YOUR TASK -
Exactly as written, copy the lines that run from the start of the data below to the line containing "Select the unit counter at Voroshilovgrad", both ends included.

Source data -

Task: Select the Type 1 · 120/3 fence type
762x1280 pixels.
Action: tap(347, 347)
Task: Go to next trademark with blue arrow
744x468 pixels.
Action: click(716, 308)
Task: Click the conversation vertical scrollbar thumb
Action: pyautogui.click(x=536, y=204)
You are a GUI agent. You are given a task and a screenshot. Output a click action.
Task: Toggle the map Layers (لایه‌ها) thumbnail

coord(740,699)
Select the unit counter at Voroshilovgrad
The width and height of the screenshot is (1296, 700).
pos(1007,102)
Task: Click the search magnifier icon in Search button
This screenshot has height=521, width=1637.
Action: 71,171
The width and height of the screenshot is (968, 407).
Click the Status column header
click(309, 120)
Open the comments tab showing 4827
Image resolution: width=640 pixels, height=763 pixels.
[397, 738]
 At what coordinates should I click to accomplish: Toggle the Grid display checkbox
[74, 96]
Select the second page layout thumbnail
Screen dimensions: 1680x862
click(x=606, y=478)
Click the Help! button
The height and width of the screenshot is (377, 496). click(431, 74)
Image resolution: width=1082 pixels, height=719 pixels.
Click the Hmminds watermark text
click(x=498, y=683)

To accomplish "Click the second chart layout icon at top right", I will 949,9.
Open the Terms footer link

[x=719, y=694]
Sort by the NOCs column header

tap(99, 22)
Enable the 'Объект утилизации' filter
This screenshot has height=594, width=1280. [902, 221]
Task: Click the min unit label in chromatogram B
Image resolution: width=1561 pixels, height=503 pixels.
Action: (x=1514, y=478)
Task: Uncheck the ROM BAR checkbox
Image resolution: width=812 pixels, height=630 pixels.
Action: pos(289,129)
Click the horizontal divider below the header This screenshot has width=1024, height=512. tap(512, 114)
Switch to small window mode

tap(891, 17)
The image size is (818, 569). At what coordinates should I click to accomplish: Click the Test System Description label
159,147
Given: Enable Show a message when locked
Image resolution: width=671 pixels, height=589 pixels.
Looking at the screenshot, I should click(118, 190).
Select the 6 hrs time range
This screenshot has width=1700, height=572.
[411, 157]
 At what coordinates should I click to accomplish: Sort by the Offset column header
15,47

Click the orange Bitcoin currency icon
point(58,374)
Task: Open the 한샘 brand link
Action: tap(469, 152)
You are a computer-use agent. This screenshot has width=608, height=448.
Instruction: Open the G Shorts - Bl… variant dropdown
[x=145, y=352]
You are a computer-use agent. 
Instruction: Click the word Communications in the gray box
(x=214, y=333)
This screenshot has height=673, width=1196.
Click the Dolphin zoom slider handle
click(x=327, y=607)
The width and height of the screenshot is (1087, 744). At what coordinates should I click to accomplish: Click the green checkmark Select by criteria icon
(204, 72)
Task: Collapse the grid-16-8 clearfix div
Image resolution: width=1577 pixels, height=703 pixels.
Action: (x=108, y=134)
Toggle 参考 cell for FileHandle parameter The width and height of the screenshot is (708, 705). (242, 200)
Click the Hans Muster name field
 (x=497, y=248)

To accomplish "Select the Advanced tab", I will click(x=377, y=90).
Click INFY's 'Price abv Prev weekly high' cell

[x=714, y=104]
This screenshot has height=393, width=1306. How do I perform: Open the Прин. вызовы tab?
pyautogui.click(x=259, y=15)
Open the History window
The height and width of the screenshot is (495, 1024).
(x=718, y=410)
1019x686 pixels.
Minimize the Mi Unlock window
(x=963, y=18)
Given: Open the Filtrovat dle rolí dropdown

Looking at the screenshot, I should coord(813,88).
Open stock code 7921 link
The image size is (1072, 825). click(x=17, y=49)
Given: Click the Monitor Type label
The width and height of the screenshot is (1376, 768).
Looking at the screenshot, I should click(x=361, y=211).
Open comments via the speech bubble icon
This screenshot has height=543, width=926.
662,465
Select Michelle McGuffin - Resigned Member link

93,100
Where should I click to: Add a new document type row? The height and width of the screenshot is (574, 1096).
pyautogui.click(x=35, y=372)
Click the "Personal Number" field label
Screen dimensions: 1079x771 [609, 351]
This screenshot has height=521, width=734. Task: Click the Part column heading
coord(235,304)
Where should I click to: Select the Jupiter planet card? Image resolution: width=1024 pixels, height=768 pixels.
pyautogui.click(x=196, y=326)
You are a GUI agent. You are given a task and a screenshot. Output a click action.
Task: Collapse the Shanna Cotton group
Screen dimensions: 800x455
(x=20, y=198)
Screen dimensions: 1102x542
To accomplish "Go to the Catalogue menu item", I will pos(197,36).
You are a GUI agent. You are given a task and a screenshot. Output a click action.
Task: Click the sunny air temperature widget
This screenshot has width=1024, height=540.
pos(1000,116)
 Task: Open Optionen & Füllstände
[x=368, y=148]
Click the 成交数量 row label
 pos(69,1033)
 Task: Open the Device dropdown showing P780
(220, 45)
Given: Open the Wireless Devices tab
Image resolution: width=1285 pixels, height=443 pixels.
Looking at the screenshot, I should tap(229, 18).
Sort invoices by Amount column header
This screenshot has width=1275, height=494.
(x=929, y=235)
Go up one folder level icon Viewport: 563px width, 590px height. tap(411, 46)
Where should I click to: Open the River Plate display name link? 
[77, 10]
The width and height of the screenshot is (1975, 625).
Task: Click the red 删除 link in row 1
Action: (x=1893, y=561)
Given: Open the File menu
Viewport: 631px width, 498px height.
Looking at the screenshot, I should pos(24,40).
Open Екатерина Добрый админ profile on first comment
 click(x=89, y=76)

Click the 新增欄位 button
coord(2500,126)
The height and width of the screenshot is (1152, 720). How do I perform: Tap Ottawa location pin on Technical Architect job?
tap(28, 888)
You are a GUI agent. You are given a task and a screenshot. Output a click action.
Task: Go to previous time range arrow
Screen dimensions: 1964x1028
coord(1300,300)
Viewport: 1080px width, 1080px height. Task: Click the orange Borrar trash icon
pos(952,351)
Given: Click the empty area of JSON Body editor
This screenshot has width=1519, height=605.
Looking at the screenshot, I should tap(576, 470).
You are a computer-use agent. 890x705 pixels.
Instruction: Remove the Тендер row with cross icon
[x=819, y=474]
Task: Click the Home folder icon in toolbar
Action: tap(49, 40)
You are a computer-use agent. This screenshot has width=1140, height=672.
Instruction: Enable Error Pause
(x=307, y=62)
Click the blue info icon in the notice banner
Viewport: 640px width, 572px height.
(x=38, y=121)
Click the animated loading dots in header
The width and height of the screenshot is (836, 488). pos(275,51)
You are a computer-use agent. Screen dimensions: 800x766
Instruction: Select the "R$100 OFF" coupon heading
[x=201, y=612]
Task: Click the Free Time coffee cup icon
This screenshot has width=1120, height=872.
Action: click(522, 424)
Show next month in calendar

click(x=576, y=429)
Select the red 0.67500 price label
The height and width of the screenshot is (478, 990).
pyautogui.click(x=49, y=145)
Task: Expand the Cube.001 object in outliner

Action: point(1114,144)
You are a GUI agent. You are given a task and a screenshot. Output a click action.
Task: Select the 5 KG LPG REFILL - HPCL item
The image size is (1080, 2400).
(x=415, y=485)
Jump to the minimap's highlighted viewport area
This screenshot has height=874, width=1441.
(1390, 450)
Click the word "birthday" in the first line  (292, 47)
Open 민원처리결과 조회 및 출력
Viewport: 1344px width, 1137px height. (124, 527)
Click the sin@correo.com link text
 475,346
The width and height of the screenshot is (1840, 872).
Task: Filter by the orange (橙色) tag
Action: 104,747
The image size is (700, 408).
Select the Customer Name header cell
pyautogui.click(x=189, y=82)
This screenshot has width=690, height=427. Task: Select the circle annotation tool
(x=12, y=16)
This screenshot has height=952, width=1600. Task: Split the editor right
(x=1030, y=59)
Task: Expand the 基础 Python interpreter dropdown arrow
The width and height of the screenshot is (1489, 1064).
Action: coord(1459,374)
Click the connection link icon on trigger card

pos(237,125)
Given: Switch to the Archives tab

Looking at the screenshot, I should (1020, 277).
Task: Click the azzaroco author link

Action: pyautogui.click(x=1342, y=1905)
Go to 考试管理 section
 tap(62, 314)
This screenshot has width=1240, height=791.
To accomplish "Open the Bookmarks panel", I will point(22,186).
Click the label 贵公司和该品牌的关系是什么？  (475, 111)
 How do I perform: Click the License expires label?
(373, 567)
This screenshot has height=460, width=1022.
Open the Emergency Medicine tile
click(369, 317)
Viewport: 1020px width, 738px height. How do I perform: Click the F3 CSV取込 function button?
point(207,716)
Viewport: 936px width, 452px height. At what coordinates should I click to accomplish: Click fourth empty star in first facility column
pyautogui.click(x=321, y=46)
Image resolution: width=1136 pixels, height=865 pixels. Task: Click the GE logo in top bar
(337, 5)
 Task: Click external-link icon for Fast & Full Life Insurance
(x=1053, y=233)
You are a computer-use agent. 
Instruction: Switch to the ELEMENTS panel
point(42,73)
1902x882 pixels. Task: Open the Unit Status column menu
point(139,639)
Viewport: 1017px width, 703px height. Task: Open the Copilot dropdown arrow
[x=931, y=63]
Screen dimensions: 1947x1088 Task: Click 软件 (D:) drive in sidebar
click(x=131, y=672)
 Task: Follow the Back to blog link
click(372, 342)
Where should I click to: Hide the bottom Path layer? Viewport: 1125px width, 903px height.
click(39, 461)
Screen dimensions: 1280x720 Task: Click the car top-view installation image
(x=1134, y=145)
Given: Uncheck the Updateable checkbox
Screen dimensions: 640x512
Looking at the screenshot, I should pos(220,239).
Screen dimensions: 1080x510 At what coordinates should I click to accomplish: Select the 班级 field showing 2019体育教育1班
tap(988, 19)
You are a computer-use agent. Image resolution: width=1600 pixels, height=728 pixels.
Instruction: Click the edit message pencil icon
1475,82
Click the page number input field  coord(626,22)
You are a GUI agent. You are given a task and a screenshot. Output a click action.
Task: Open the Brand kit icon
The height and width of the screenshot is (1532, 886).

RESPONSE TO THIS EXERCISE -
Task: Select the Type 1 · 120/3 fence type
762x1280 pixels.
Action: tap(347, 347)
Task: Go to next trademark with blue arrow
744x468 pixels.
Action: click(716, 308)
Task: Click the conversation vertical scrollbar thumb
Action: pyautogui.click(x=536, y=204)
You are a GUI agent. You are given a task and a screenshot. Output a click action.
Task: Toggle the map Layers (لایه‌ها) thumbnail

coord(740,699)
Select the unit counter at Voroshilovgrad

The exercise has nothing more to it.